#### What is expected:
Among the entries below, only the lines from the one with "Screen dimensions: 1188x520" through the one with "720x404 pixels. Task: Click" are wanted, reproduced exactly. Pictures are not wanted.

#### Dataset:
»»

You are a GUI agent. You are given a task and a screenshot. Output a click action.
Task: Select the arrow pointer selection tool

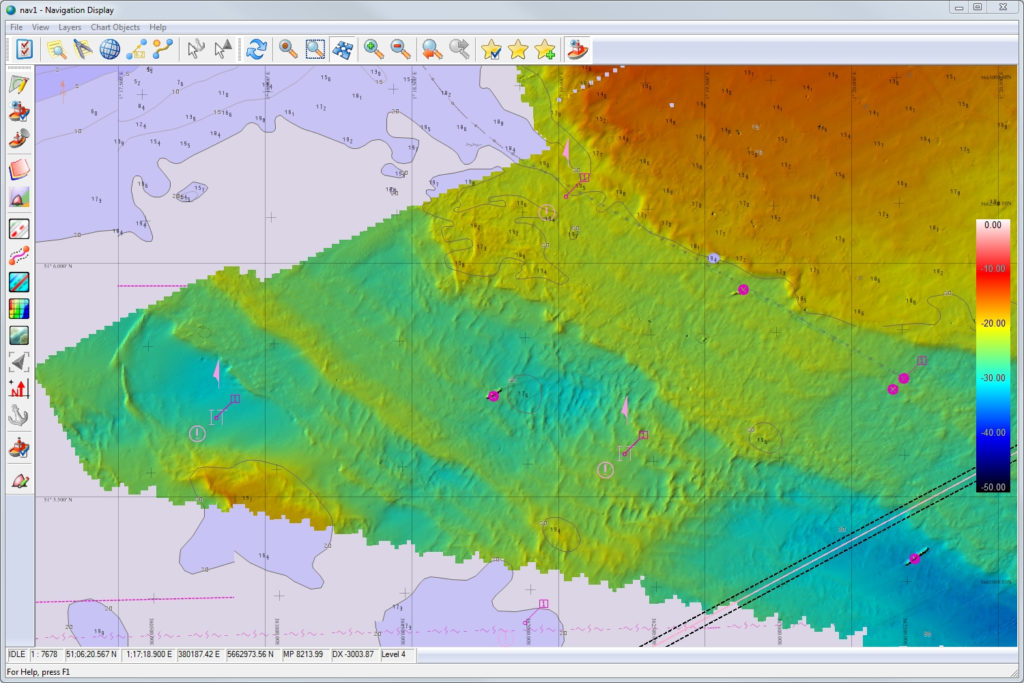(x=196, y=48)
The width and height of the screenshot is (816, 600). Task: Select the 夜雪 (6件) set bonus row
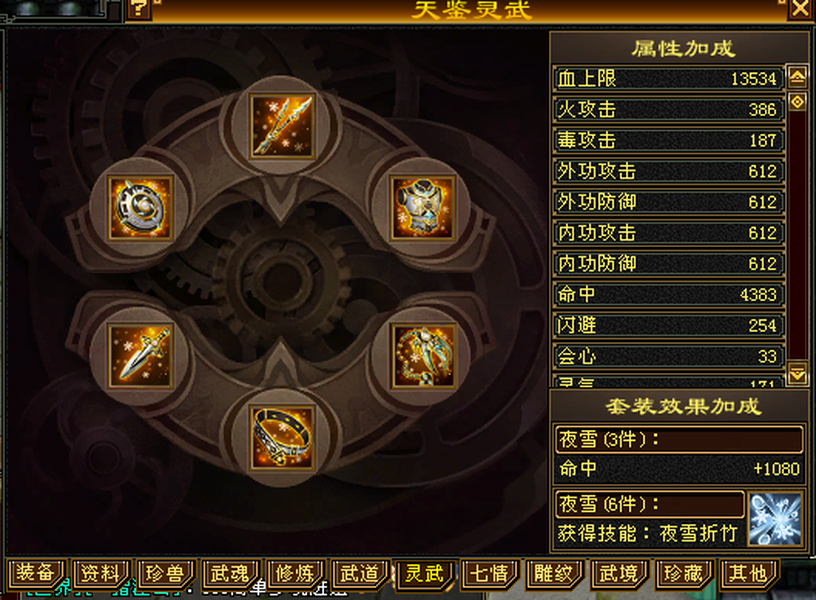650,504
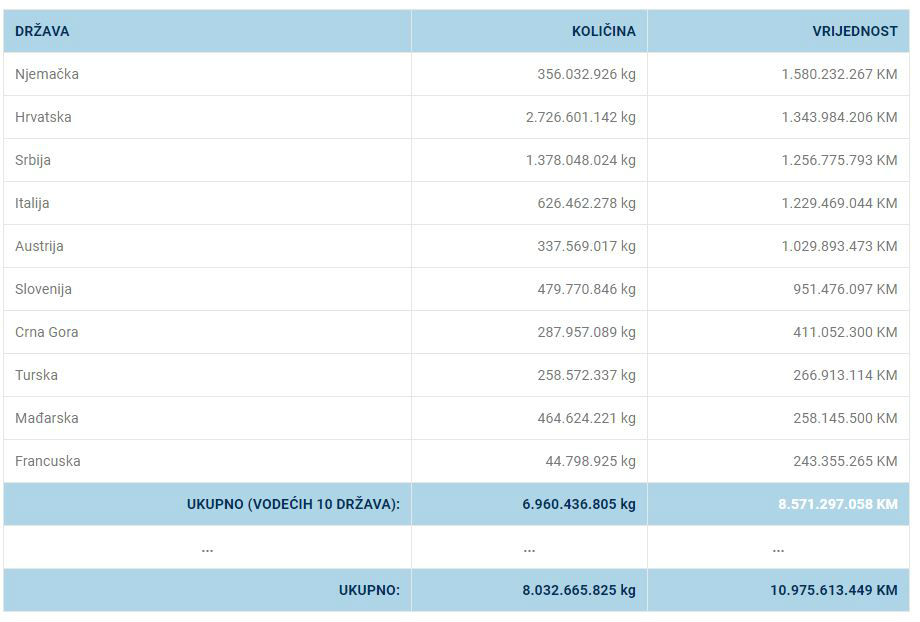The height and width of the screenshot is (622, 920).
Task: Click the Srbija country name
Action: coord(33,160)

««
»»

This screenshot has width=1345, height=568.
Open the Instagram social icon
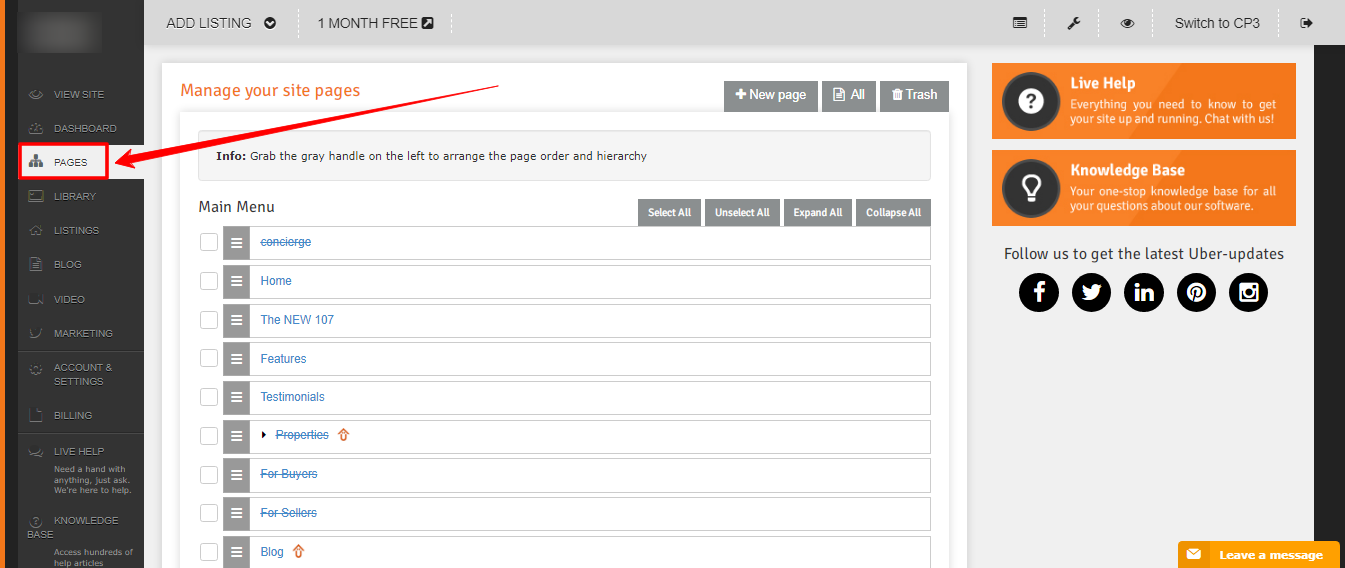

««
»»

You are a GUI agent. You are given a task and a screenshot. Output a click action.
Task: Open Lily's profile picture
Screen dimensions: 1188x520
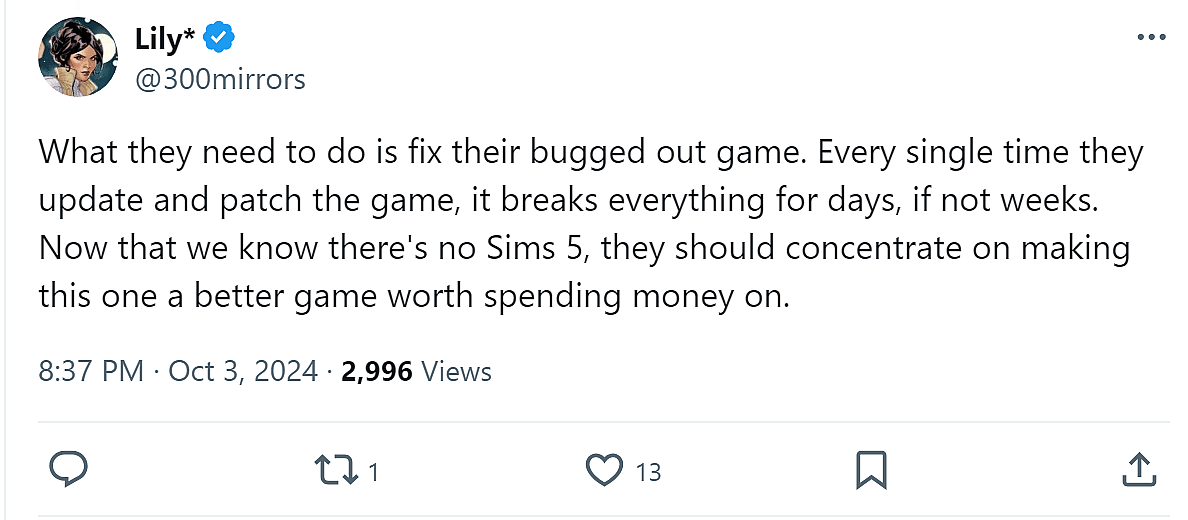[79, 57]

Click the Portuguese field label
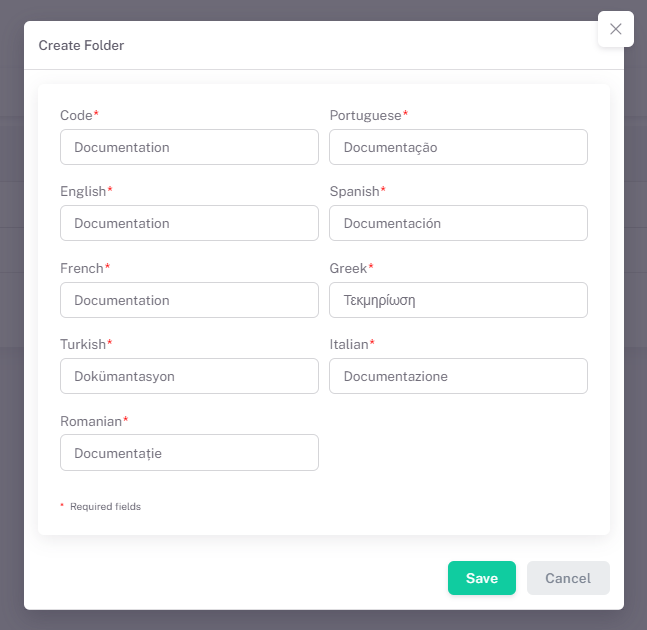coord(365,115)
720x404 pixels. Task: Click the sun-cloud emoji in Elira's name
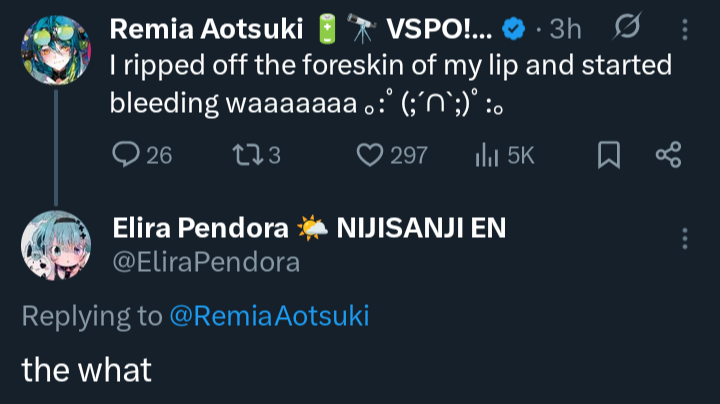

««

#### Solution:
Screen dimensions: 1188x520
[79, 57]

Click the Portuguese field label
coord(365,115)
720x404 pixels. Task: Click the sun-cloud emoji in Elira's name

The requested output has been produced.